My current hypothesis is that there is ambiguity in what the root is (which, as I understand it, would be the 'html' tag). So I think I either need to write out the full XPath or somehow indicate that the html tag is the root?

I am planning to put some time against this later this evening.

Any thoughts prior to that would be very much appreciated!

Sincerely, Michael

PS - If not clear, I'm a Python beginner (esp. web) and a PA total beginner, so I appreciate the help.

No probs. My guess is that the "missing root" is lxml's unhelpful way of telling you it couldn't actually load anything from that URL... you could do a print(tree) or something similar to confirm if that's the case.

In the meantime, I think we might be blocked from scraping that particular site. You could contact the site administrators and ask them if they do sometimes block scraping requests?

Harry - thanks. Yes, that looks like what is happening.

It does return an ElementTree object, but when I

url = "http://www.apeconcerts.com"
parser = lxml.etree.HTMLParser(encoding='utf-8')
tree = lxml.etree.parse(url, parser)
print "got the tree"
print tree
treeString = lxml.etree.tostring(tree)
print treeString

results in...

got the tree
<lxml.etree._ElementTree object at 0x7f22e5467a70>
None

And then the file continues to run and when it hits xpath((count("//...

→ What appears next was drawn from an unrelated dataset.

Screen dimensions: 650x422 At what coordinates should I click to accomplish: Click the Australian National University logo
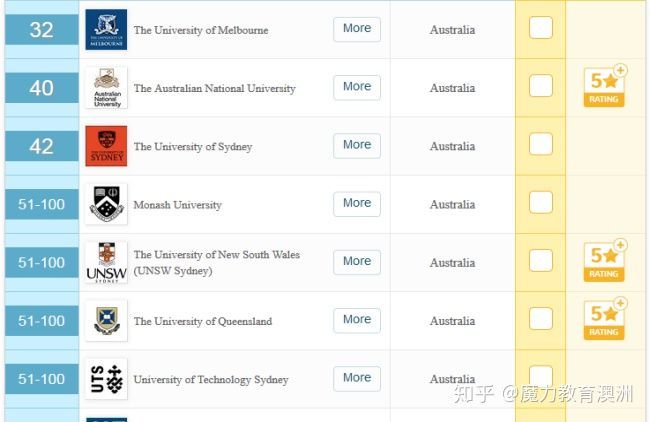(x=106, y=88)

Traceback (most recent call last):
  File "ticktateScraperv03.py", line 67, in <module>
    testpath = tree.xpath("//html/body/main/div/div/div[1]/h1/a/text()")
  File "lxml.etree.pyx", line 2111, in lxml.etree._ElementTree.xpath (src/lxml/lxml.etree.c:57604)
  File "lxml.etree.pyx", line 1780, in lxml.etree._ElementTree._assertHasRoot (src/lxml/lxml.etree.c:54277)
AssertionError: ElementTree not initialized, missing root

Thanks for the help!

yep, "None" sure looks like it didn't get anything back from the server. I guess talking to APE directly is the only thing we can recommend right now?